=== DATA EXCERPTS ===

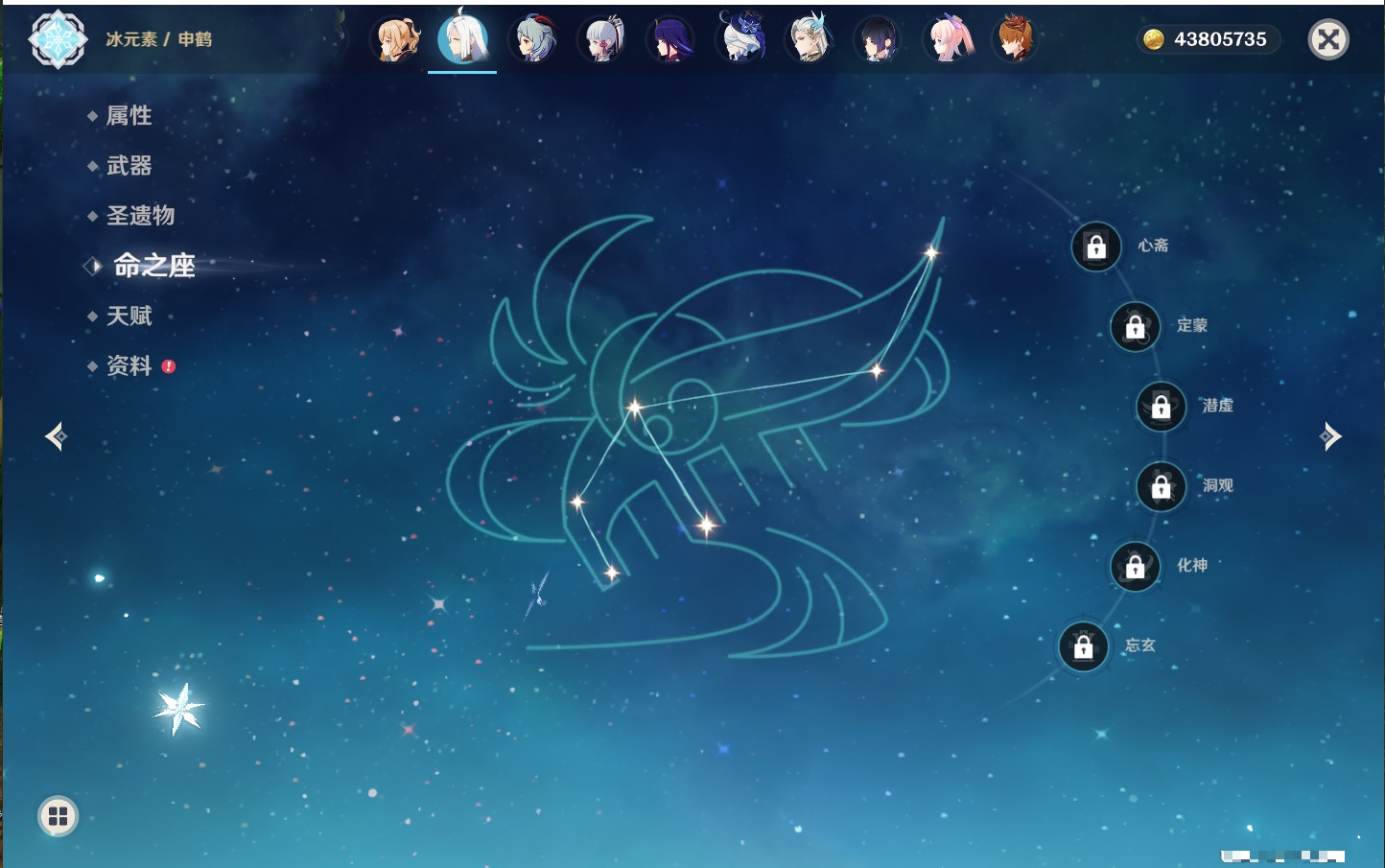Select the locked 定蒙 constellation icon

click(x=1135, y=327)
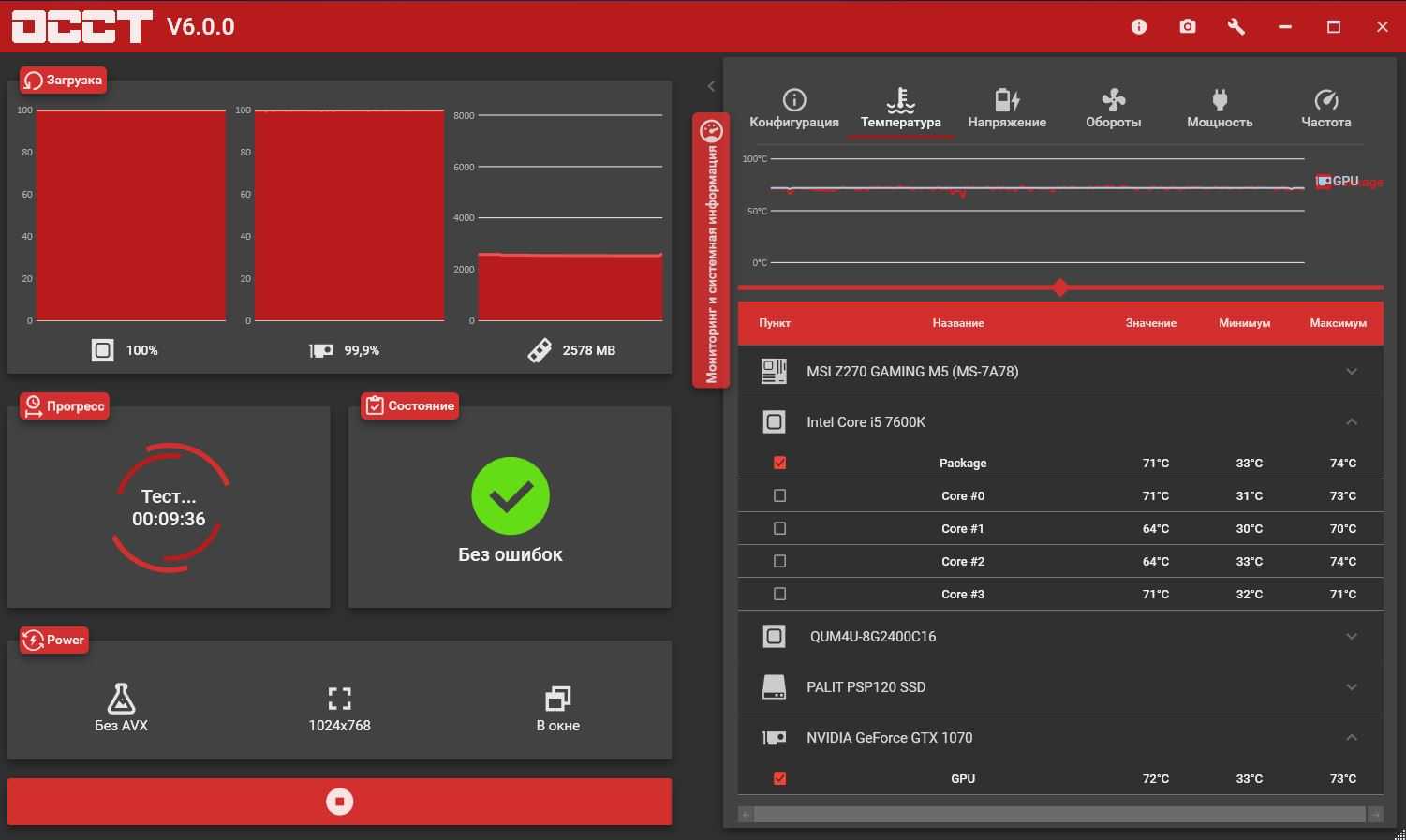Expand the PALIT PSP120 SSD section
The image size is (1406, 840).
point(1351,687)
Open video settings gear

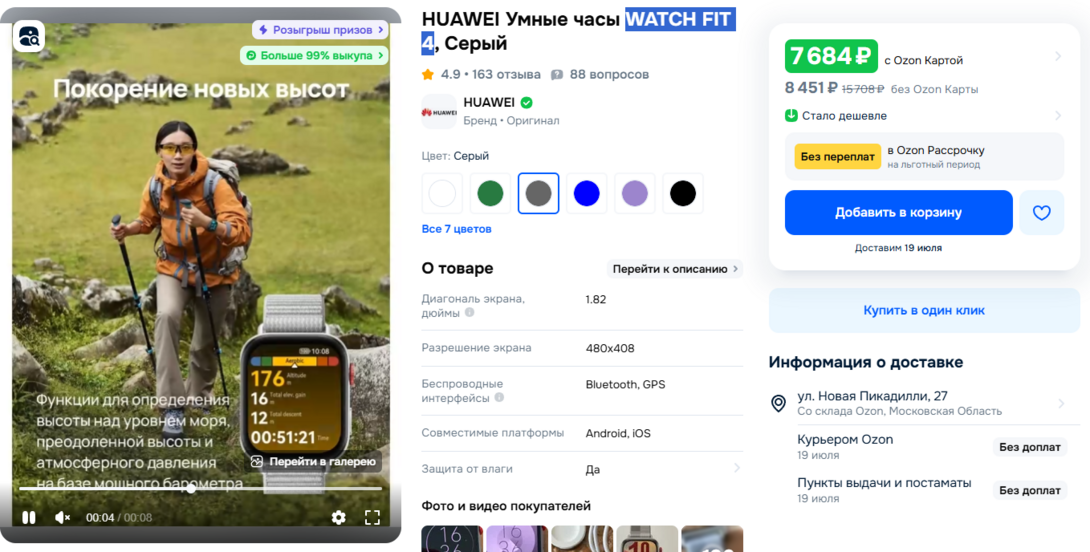pos(338,517)

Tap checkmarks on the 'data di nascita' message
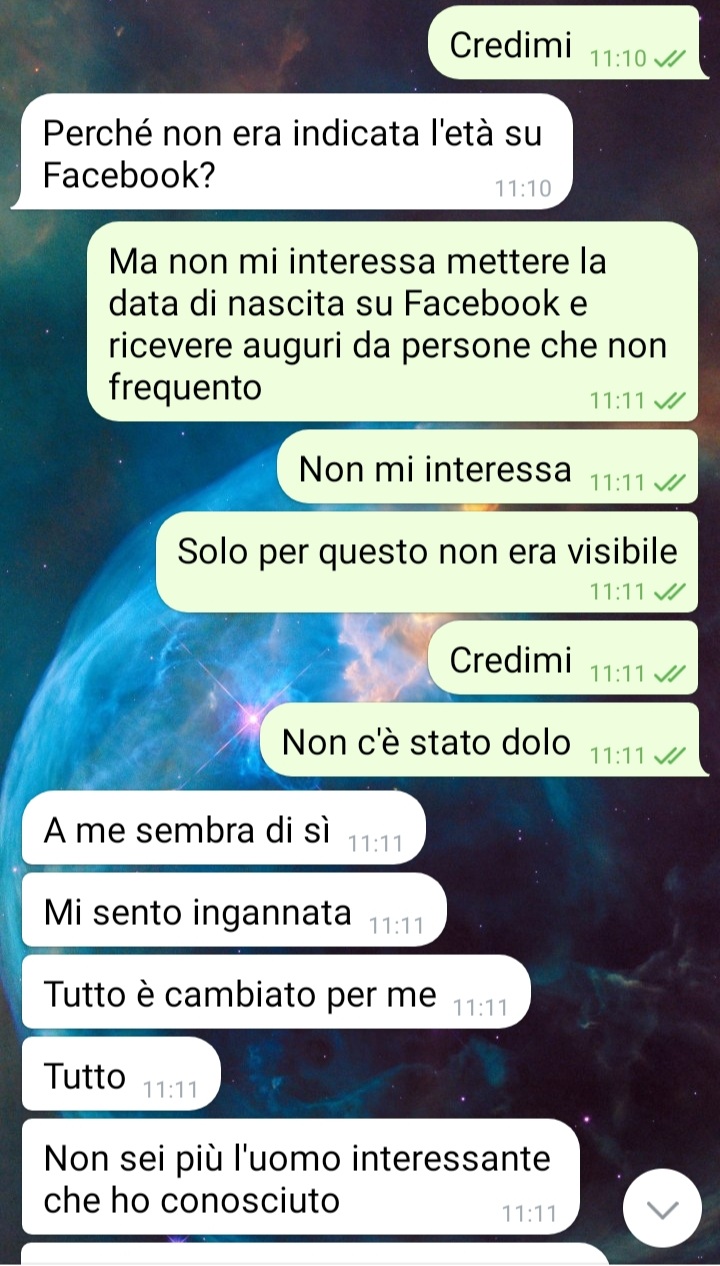point(669,402)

===

YOUR OBJECTIVE
Could you reproduce exactly the lines from the one containing "Open video settings gear" through the last line of the records, both included, leaving out the pictures?

FINISHED EXERCISE
Open video settings gear

pos(338,517)

Tap checkmarks on the 'data di nascita' message
point(669,402)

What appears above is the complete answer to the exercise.